### WORK ORDER
Could you set down only the lines from the one including "Select the Scale tool in the toolbar" to the end of the records below, inclusive and exact, leaving pictures out?

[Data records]
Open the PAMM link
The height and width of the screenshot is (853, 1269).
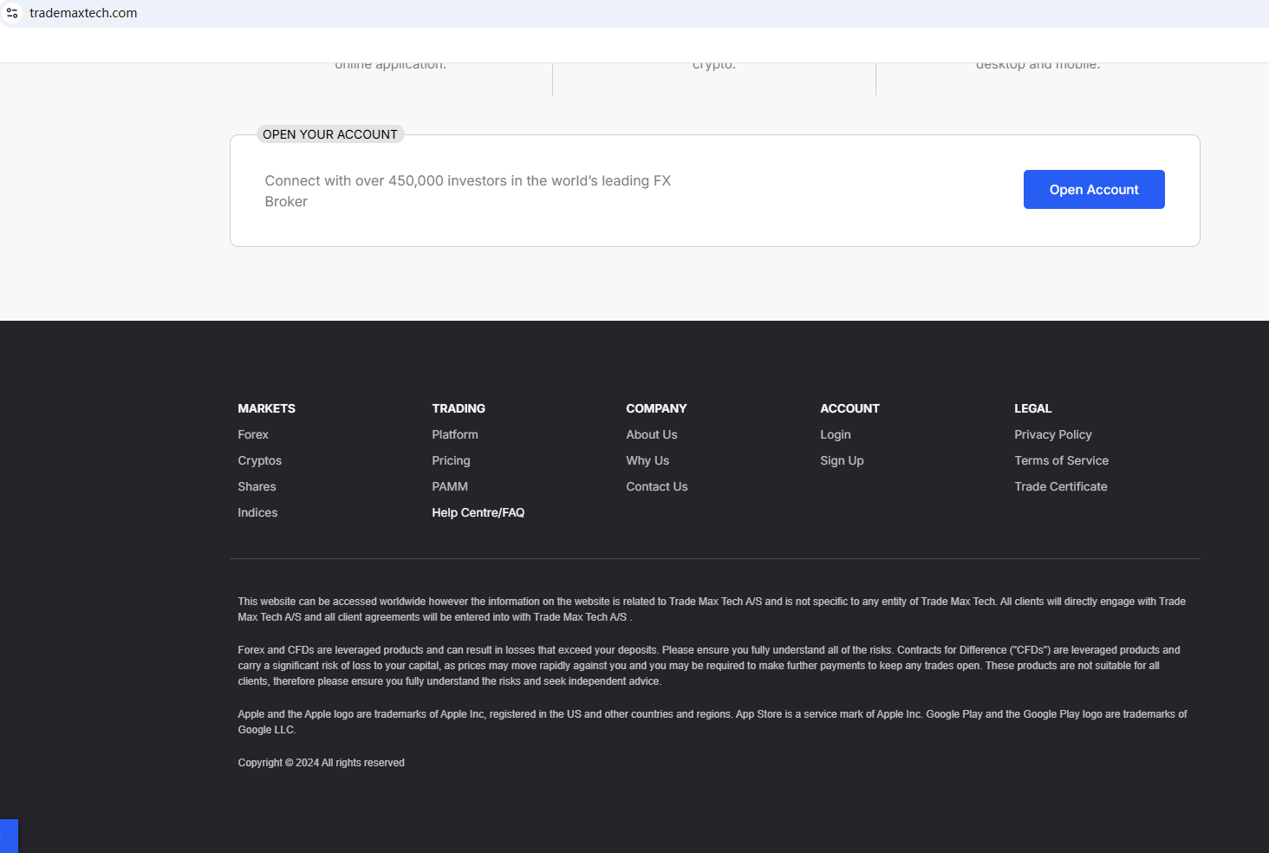click(x=449, y=486)
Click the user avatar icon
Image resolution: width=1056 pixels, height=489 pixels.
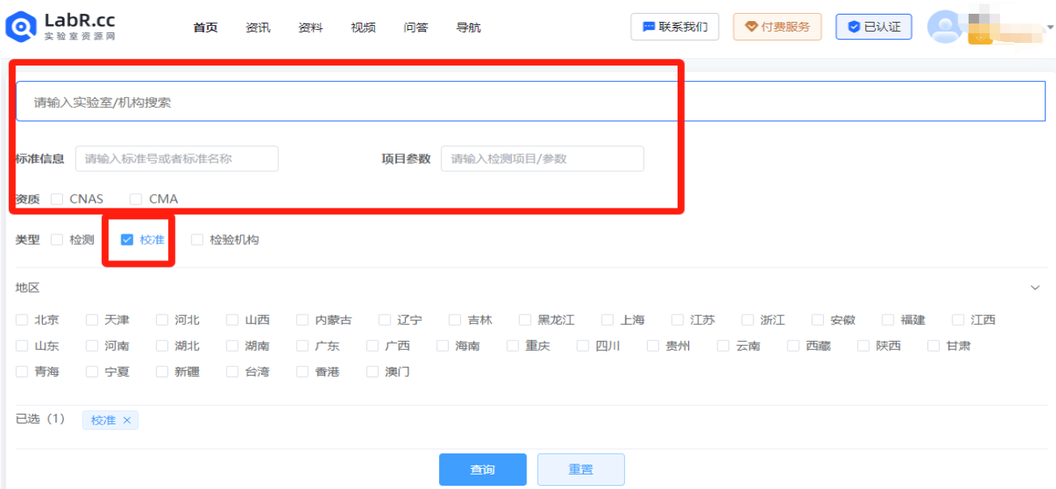[x=944, y=27]
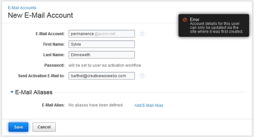
Task: Dismiss the Error notification popup
Action: point(213,25)
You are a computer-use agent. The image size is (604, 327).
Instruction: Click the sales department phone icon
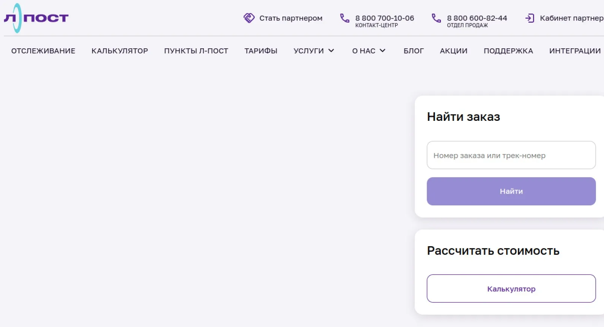436,18
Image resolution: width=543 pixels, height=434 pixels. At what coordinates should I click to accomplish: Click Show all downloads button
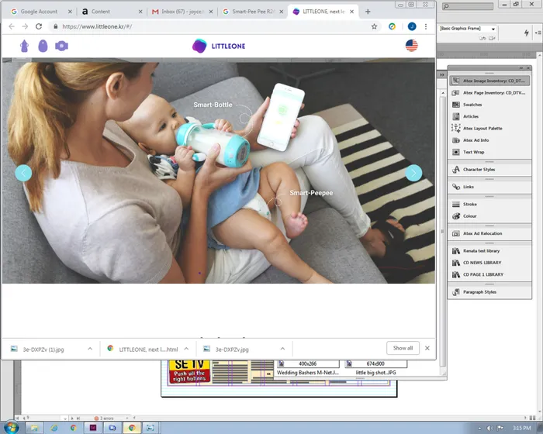pos(403,348)
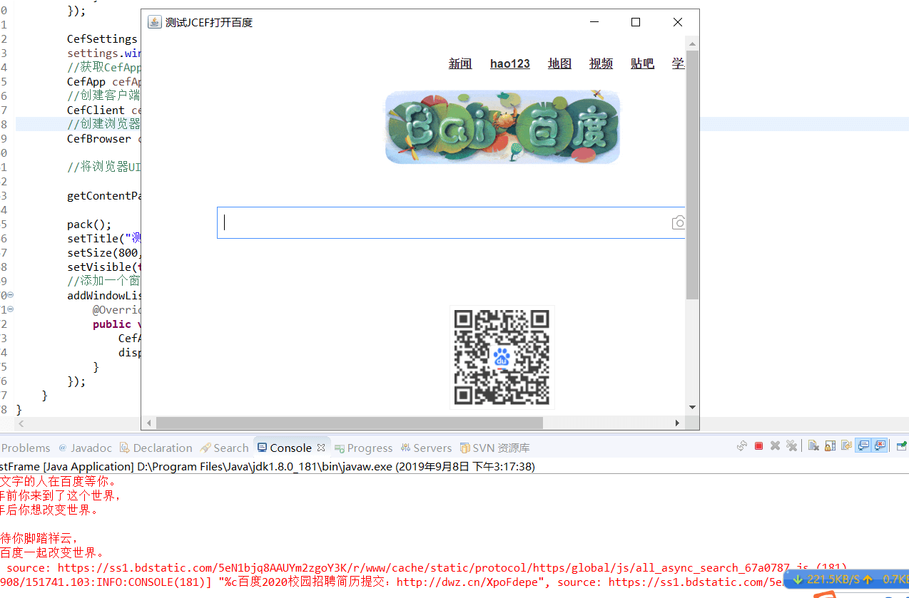The height and width of the screenshot is (598, 909).
Task: Click the Pin Console icon
Action: [x=902, y=446]
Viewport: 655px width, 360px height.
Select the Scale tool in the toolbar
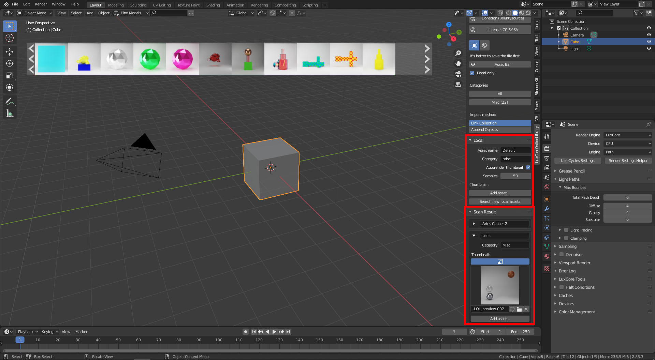point(10,75)
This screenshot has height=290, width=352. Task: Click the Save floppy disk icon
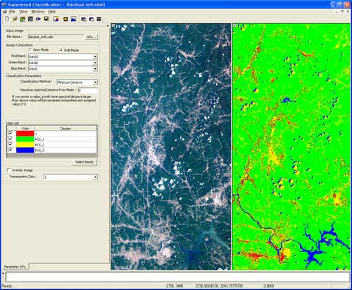[x=46, y=19]

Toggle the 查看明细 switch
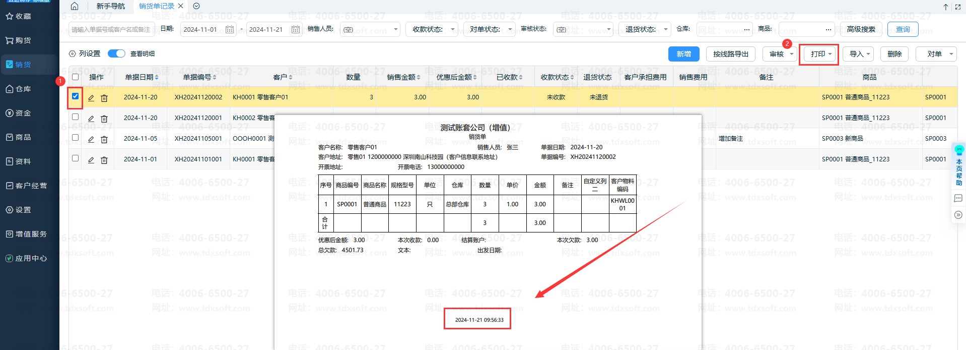tap(116, 53)
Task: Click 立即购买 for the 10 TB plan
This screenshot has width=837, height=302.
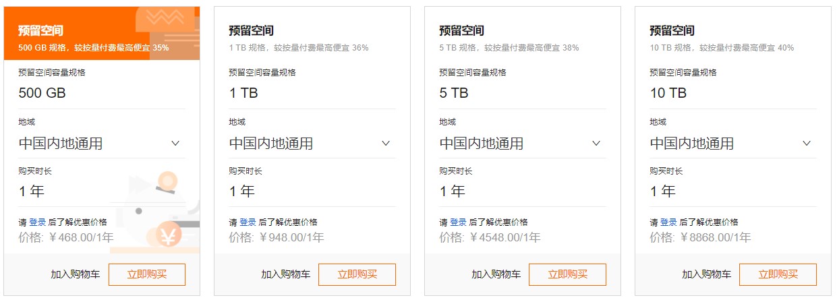Action: tap(778, 274)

### THE ANSWER
Select the Scale tool in the toolbar
point(10,75)
This screenshot has height=290, width=352. Task: Click the Save floppy disk icon
[x=46, y=19]

Toggle the 查看明细 switch
tap(116, 53)
Task: Click 立即购买 for the 10 TB plan
This screenshot has width=837, height=302.
Action: tap(778, 274)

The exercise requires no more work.